Meus senhores (porque assim querem ser, o que implica que outros sejam súbditos), se quiserem que os portugueses trabalhem mais, promovam o trabalho para os que estão desempregados, porque estes querem trabalhar e já muitos têm formação!

Portugal é uma República, em que o Estado está separado da Igreja, das igrejas. A questão dos feriados põe-se em termos políticos e não religiosos. Cada um pode ter ou não ter a religião que quer ou não ter nenhuma. Ninguém pode ser obrigado a ter uma religião, histórica ou moderna.

Felizmente, a própria Igreja Católica Apostólica Romana já não exige a supremacia que teve noutros tempos. Mas há sempre, e literalmente, alguns que são mais papistas que o Papa.

Pelo que percebi, o governo transigiu sem qualquer necessidade. Quer, autoritariamente ,acabar com o dia que simboliza a República e com o dia que simboliza a Independência. Sinais dos tempos! De alguns!

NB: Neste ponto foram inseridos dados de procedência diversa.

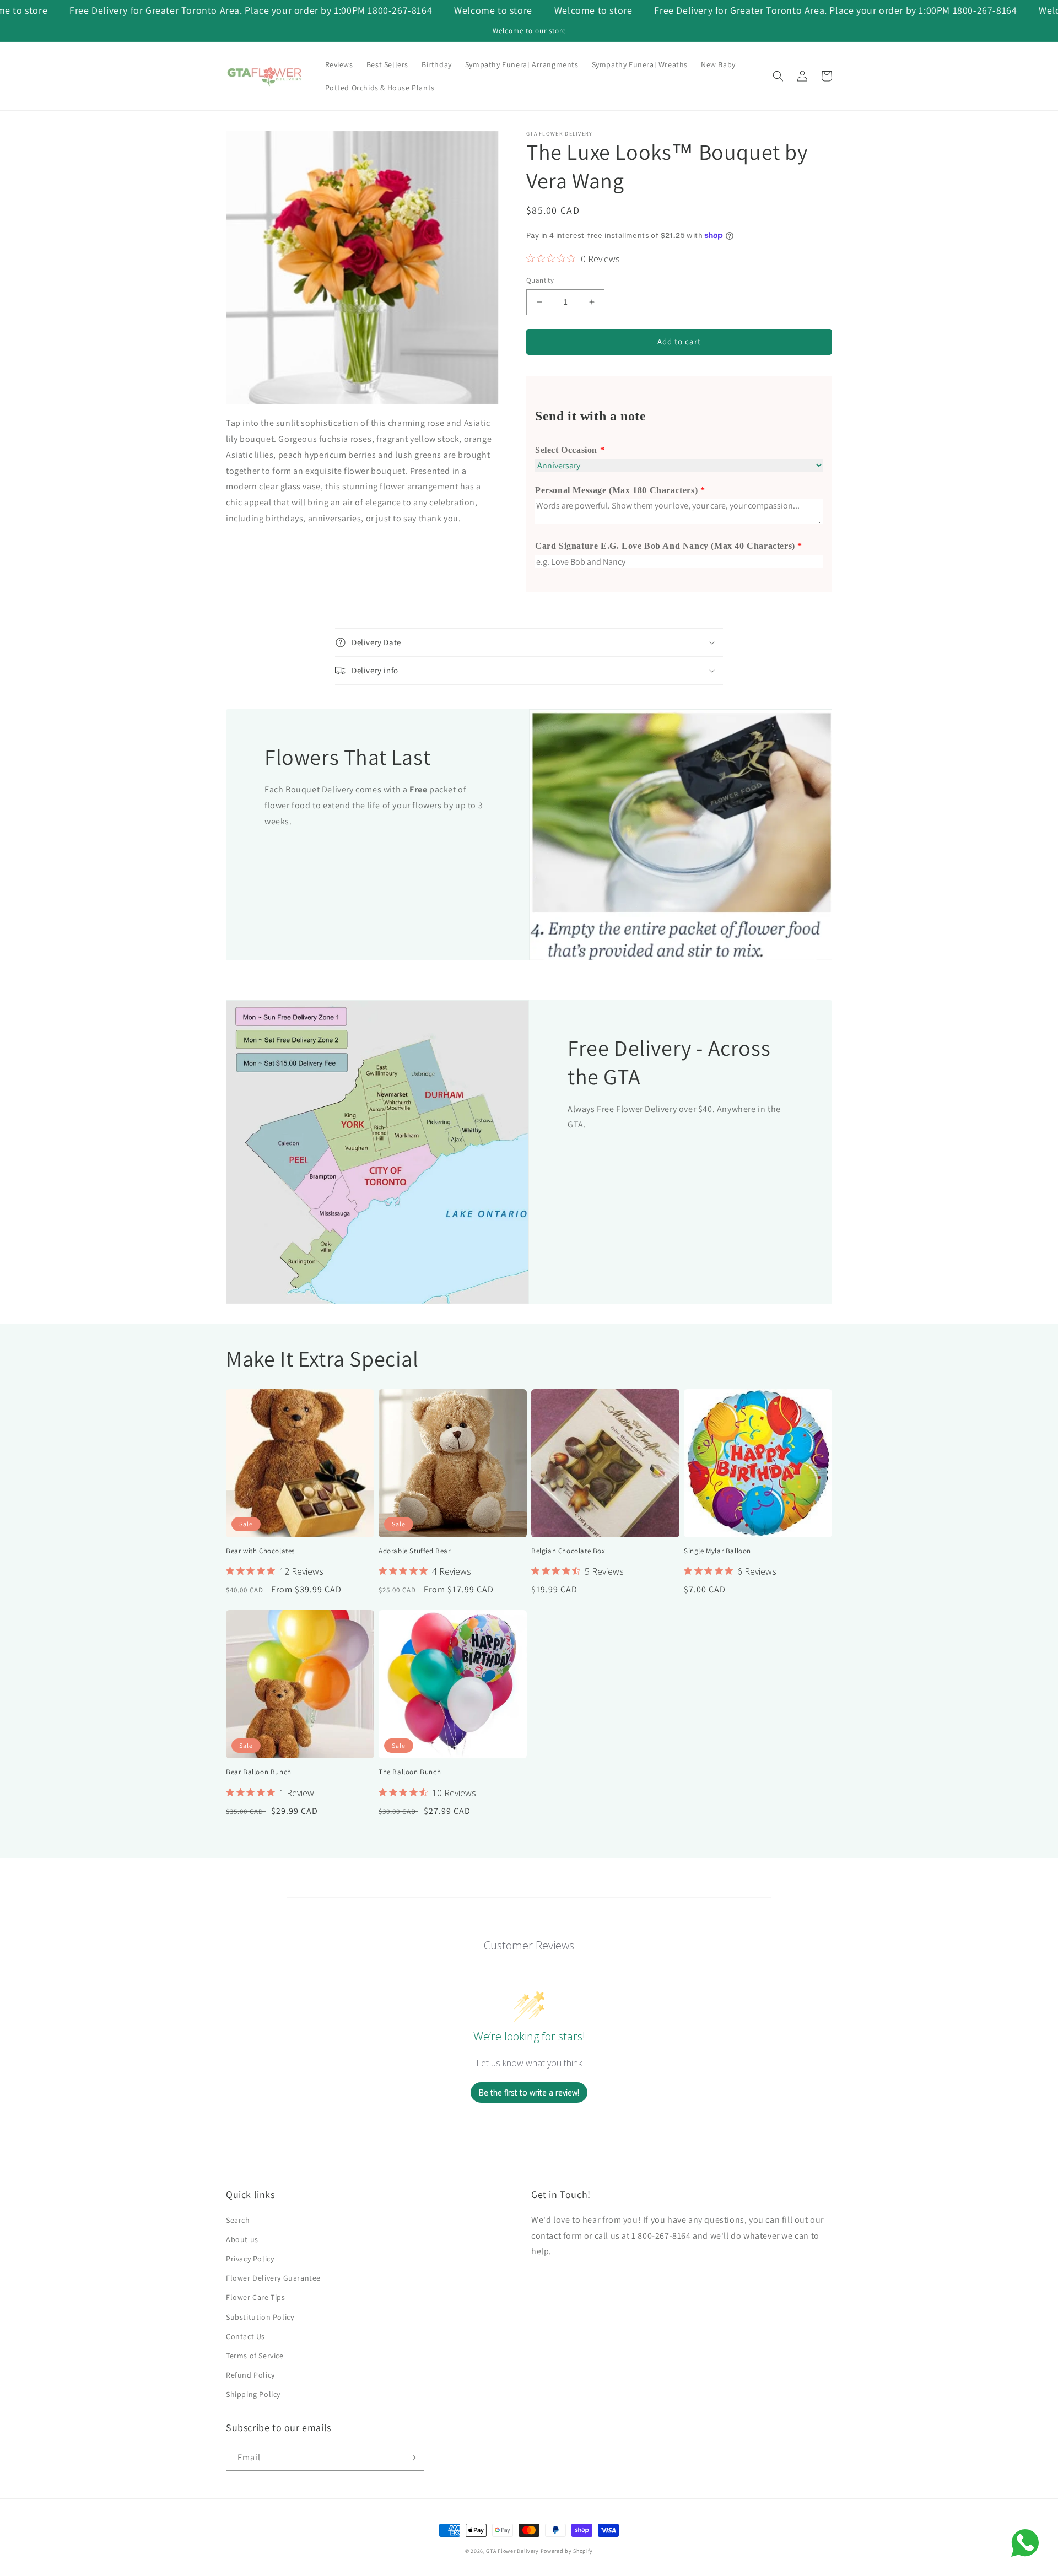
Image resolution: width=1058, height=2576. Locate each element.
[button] (778, 76)
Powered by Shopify (567, 2551)
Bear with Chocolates (260, 1551)
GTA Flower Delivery (512, 2551)
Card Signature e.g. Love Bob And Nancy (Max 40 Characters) (665, 545)
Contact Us (245, 2336)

 Mas fez um favor, talvez inútil, acordou com a Igreja, a suspensão de dois dias santos por cinco anos! E acabou com os feriados civis, republicanos, patrióticos! Como se alguém lhes tivesse dado o poder de acabar com símbolos pelos quais tanta gente e tanta gerações lutaram e se sacrificaram! Como se se sentissem na missão de, em nome de todos e sem lhes perguntar, acabar com tudo o que levou séculos a conquistar! Em nome de uns trocos do FMI e de uma ideologia neoliberal, conservadora e até reacionária e do ... salve-se quem puder!
Triste gente inútil que haveremos de um dia levar a que tenham alguma consciência do que é a RES PUBLICA.